■ **Soal Tugas 1**
Ketik ulang bagian teks sumber yang dimulai dari "Oleh: Al-Zastrouw" dan berakhir pada "rela, tanpa tekanan.".

■ **Teks Sumber**

■ ■ ■ ■ ■

Larang Umat Agama Lain Beribadah di Rumah, Umat Islam Sedang Menggali Kubur dan Coreng Wajah Sendiri?
Oleh: Al-Zastrouw
ARRAHMAH.CO.ID - Hatiku benar-benar terluka menyaksikan video yang diunggah di medsos yang berisi seorang Bhante harus membuat pernyataan di hadapan kerumunan massa yang mengaku sebagai umat Islam. Dalam pernyataan yg diucapkan dengan terbata-bata Bhante Mulyanto Nurhalim harus mengaku bahwa permyataan itu dilakukan suka rela, tanpa tekanan.
Dari bahasa tubuh dan nada suara yang saya lihat di video, sulit rasanya akal saya menerima bahwa pernyataan itu dibuat tanpa tekanan. Karena menurut pikiran normal tak ada orang yang dengan sukarela meningalkan rumah pribadi hanya karena kedatangan tamu atau dianggap telah melaksanakan ibadah sesuai keyakinannya.

■ ■ ■ ■ ■

■ **Soal Tugas 2**
Tulis kembali baris-baris catatan yang dimulai dari baris yang memuat "Where should I" dan berakhir di akhir catatan, termasuk teks permintaannya, dengan setiap angka koordinat pada jawaban dikalikan 1,75 lalu dibulatkan ke bilangan bulat (nilai setengah dibulatkan ke atas). Angka lain dibiarkan tetap, dan gambar tidak perlu disertakan dalam jawaban.

(Data penunjukan pada tangkapan layar dan dokumen)
■ ■ ■ ■ ■

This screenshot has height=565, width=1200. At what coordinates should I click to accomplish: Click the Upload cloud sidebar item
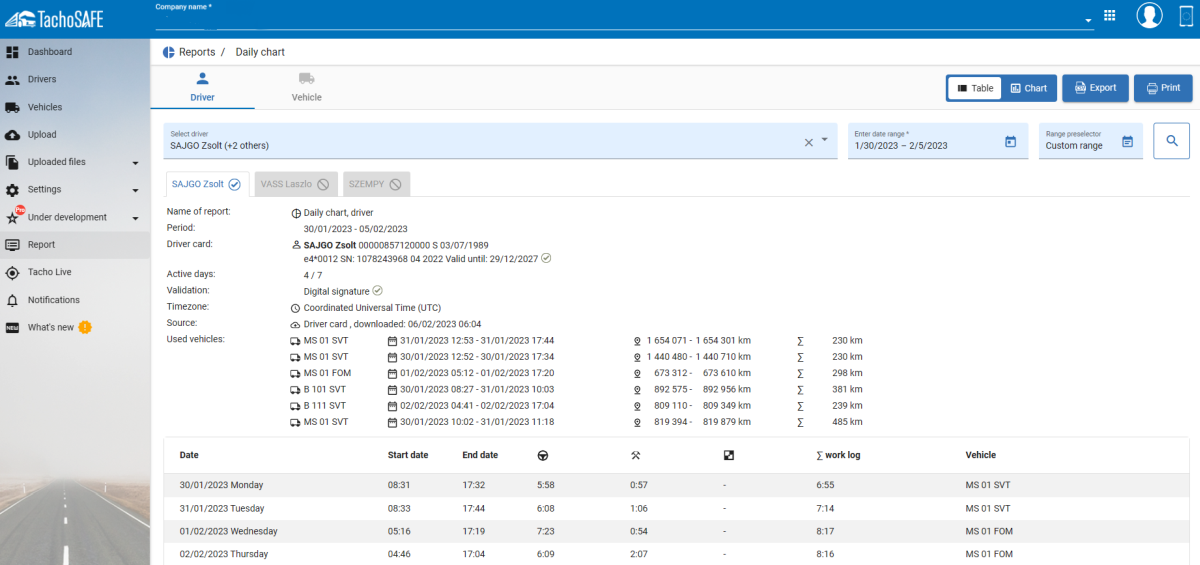pos(41,134)
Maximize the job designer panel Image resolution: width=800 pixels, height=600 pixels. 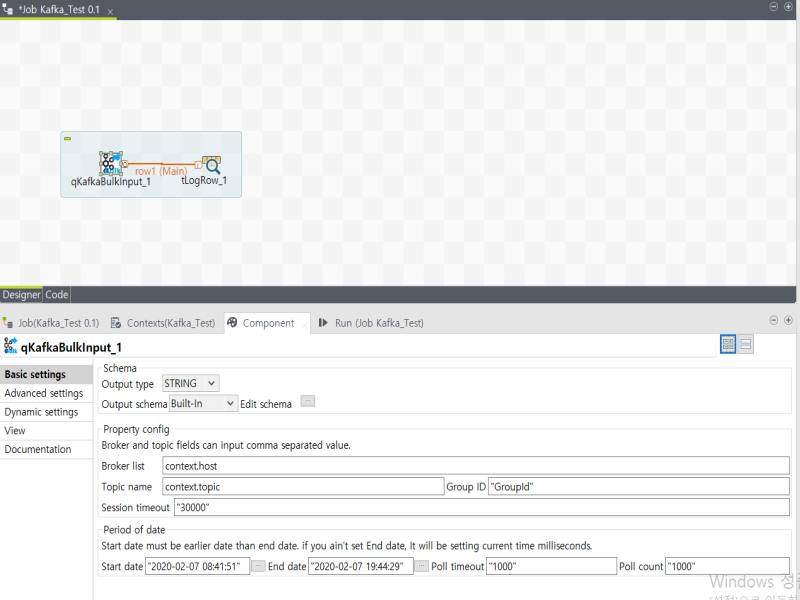point(787,8)
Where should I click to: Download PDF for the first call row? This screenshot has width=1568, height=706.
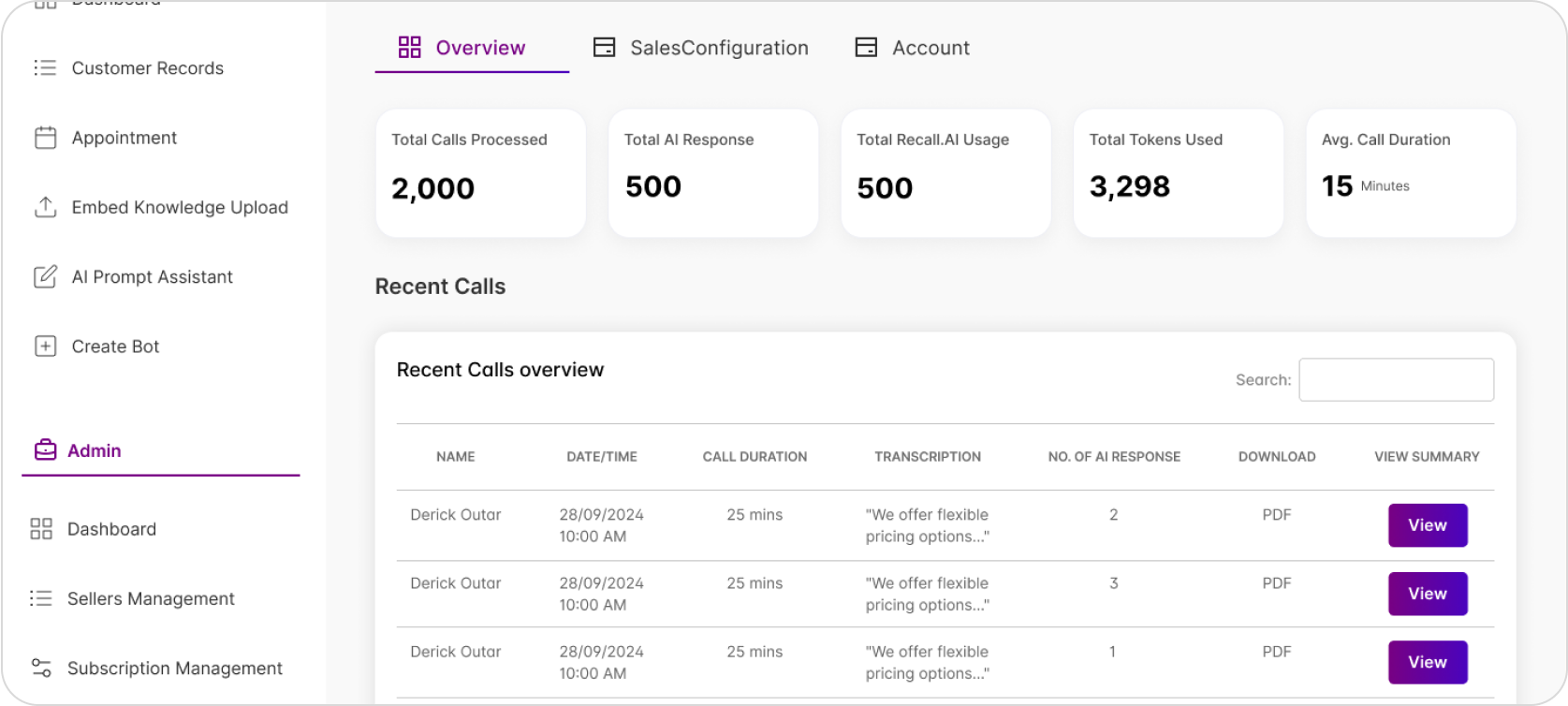click(x=1276, y=515)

■ ■ ■ ■ ■

■ **Hasil Akhir 1**
Oleh: Al-Zastrouw
ARRAHMAH.CO.ID - Hatiku benar-benar terluka menyaksikan video yang diunggah di medsos yang berisi seorang Bhante harus membuat pernyataan di hadapan kerumunan massa yang mengaku sebagai umat Islam. Dalam pernyataan yg diucapkan dengan terbata-bata Bhante Mulyanto Nurhalim harus mengaku bahwa permyataan itu dilakukan suka rela, tanpa tekanan.

■ **Hasil Akhir 2**
Where should I click to: Download PDF for the first call row? This screenshot has width=1568, height=706.
click(x=2233, y=901)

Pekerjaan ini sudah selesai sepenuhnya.